## What is expected
Retype the lines below, starting at the line with "Identify the location" and continuing up to and including the line with "item-slot: 91阶 is". Leave the pictures out of your answer.
Extracted data below:
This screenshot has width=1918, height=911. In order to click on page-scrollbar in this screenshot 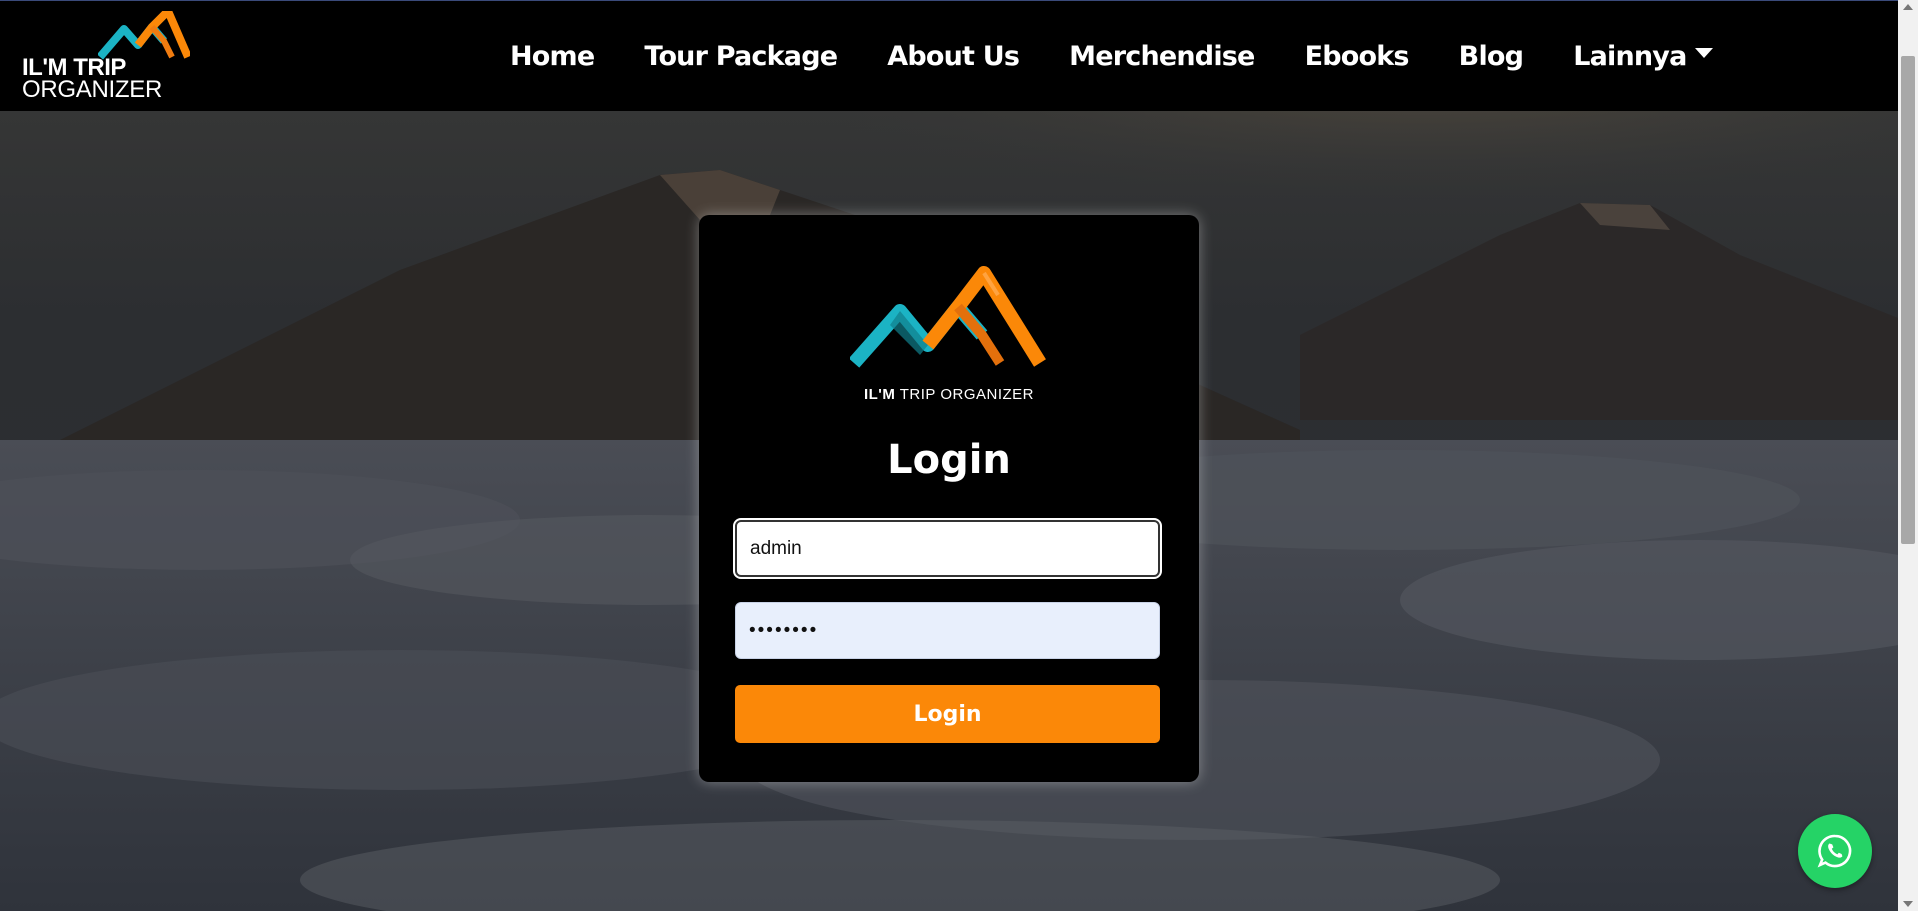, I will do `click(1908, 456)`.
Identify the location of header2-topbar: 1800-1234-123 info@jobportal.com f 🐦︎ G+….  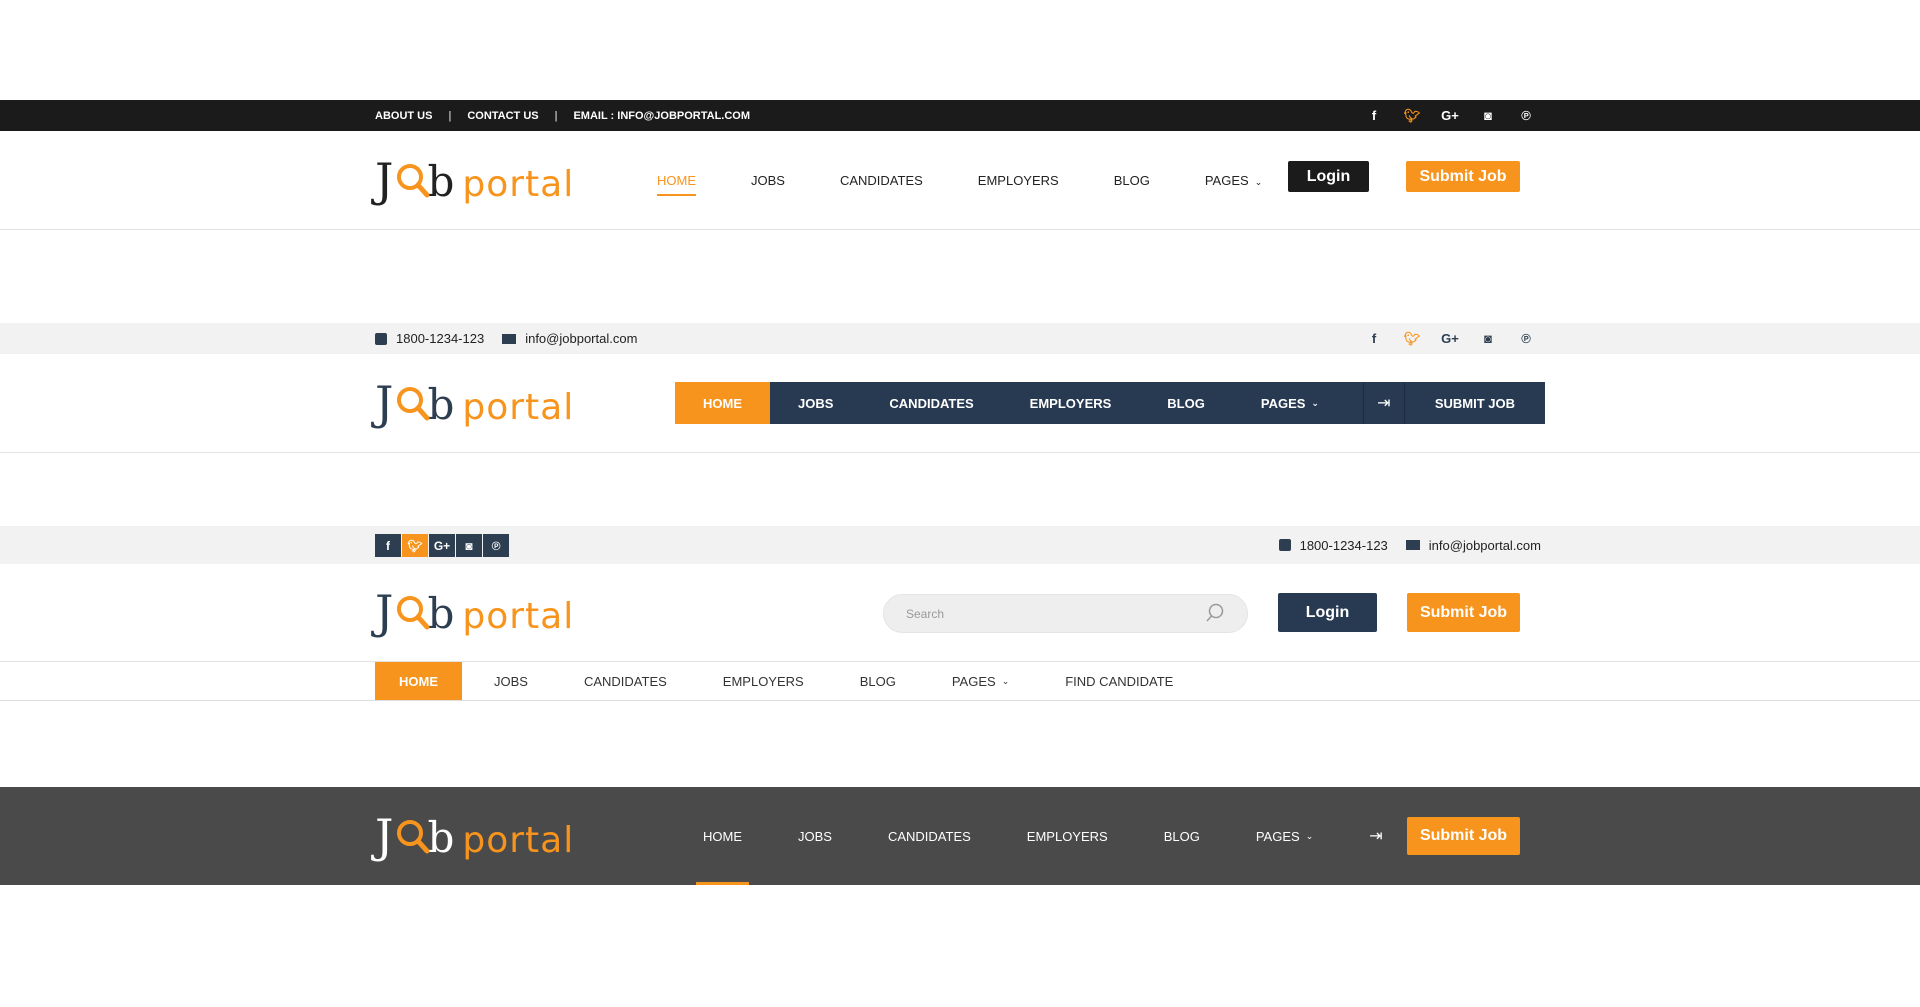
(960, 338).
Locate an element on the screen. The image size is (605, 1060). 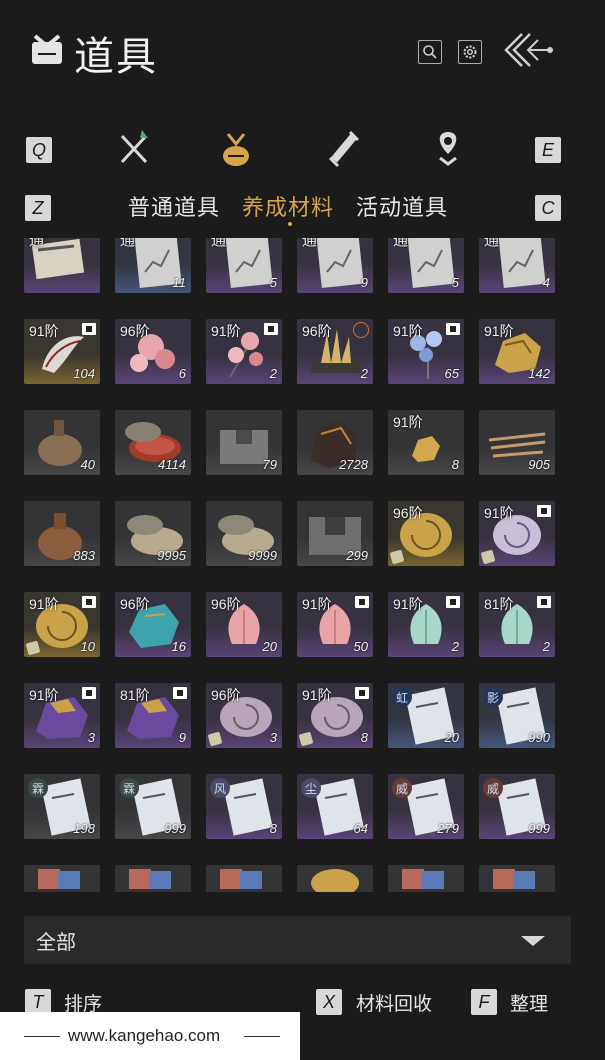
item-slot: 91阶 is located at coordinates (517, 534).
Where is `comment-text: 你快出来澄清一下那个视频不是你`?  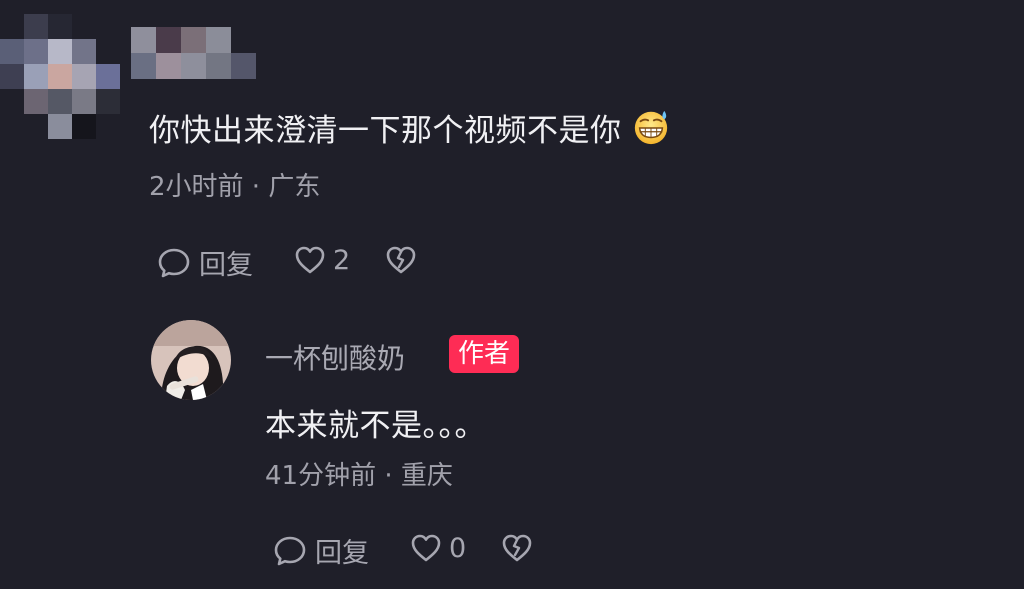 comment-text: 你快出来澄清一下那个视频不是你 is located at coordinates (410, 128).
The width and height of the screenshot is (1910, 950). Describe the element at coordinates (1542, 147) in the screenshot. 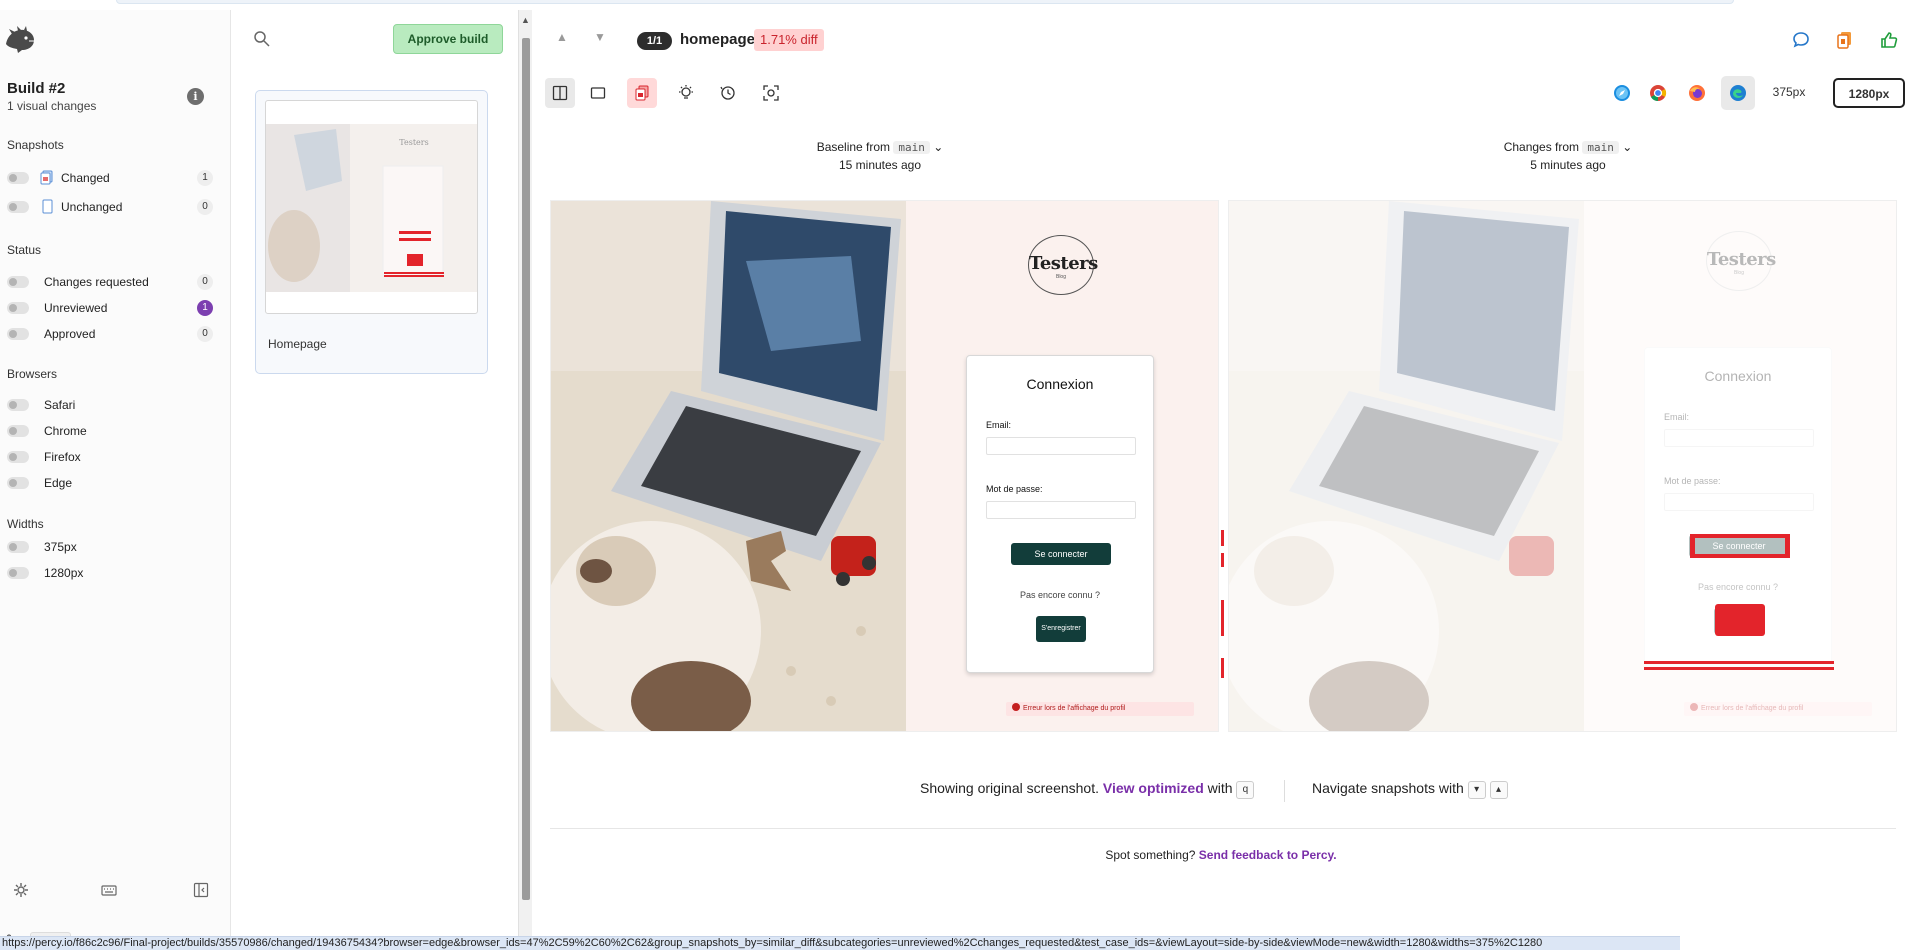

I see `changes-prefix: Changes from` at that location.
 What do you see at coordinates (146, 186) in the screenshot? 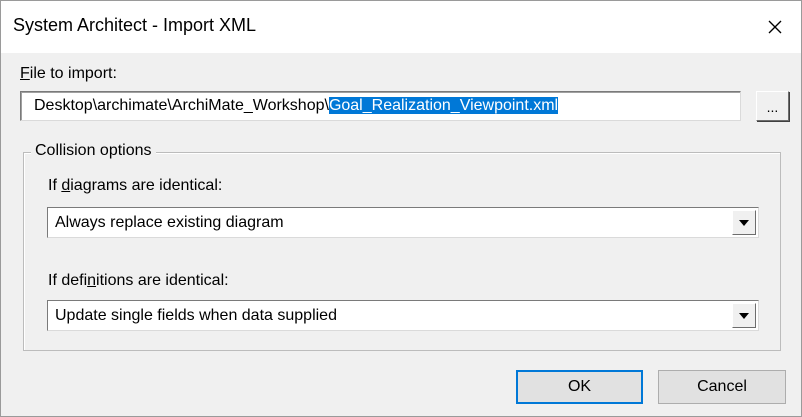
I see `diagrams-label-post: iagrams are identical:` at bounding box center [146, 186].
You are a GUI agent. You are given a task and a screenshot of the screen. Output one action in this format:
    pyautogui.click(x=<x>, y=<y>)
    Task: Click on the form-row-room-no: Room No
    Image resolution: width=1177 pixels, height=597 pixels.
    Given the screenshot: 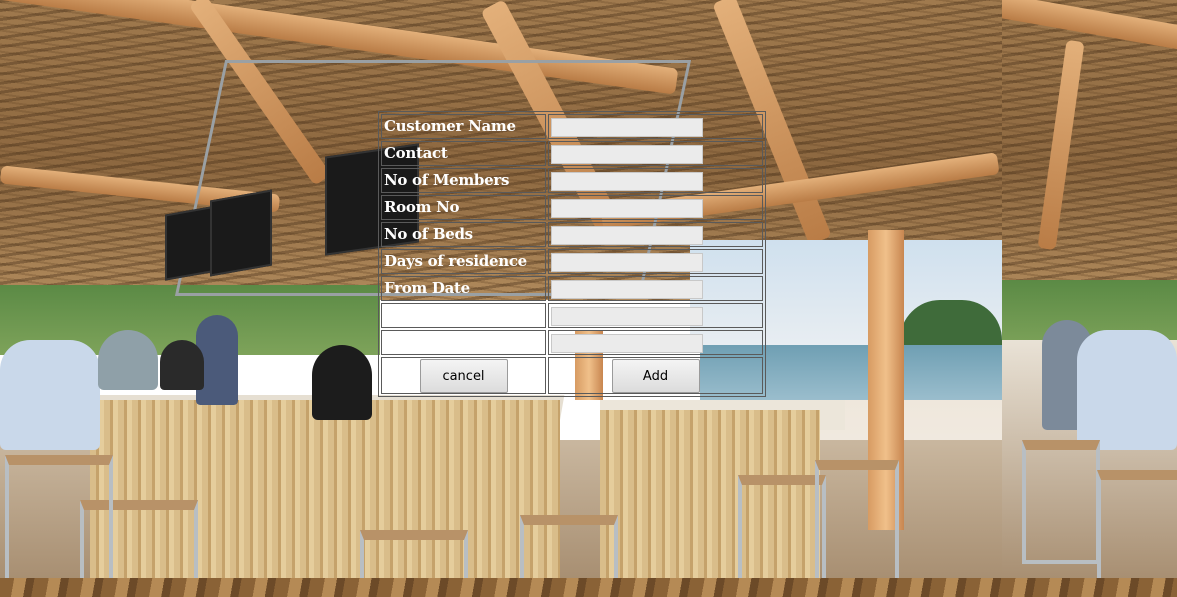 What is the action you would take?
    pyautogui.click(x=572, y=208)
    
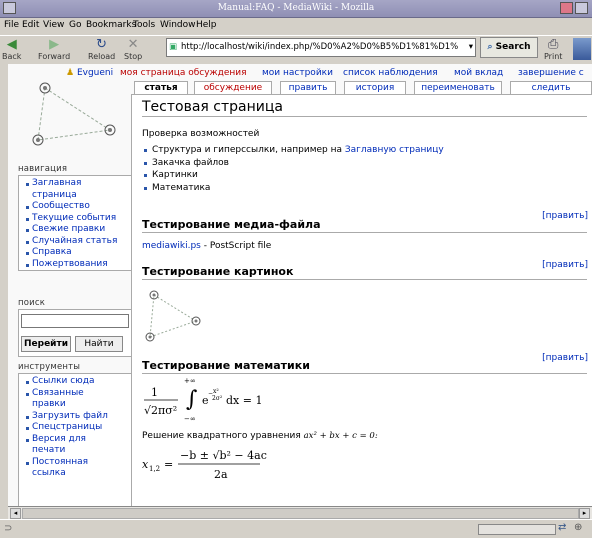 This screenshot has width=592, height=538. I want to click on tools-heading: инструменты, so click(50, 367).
End of Extracted data.
## Result of this task
Identify the location of header2-topbar: 1800-1234-123 info@jobportal.com f 🐦︎ G+….  
(960, 338).
Locate an element on the screen. The image size is (605, 1060). 
item-slot: 91阶 is located at coordinates (517, 534).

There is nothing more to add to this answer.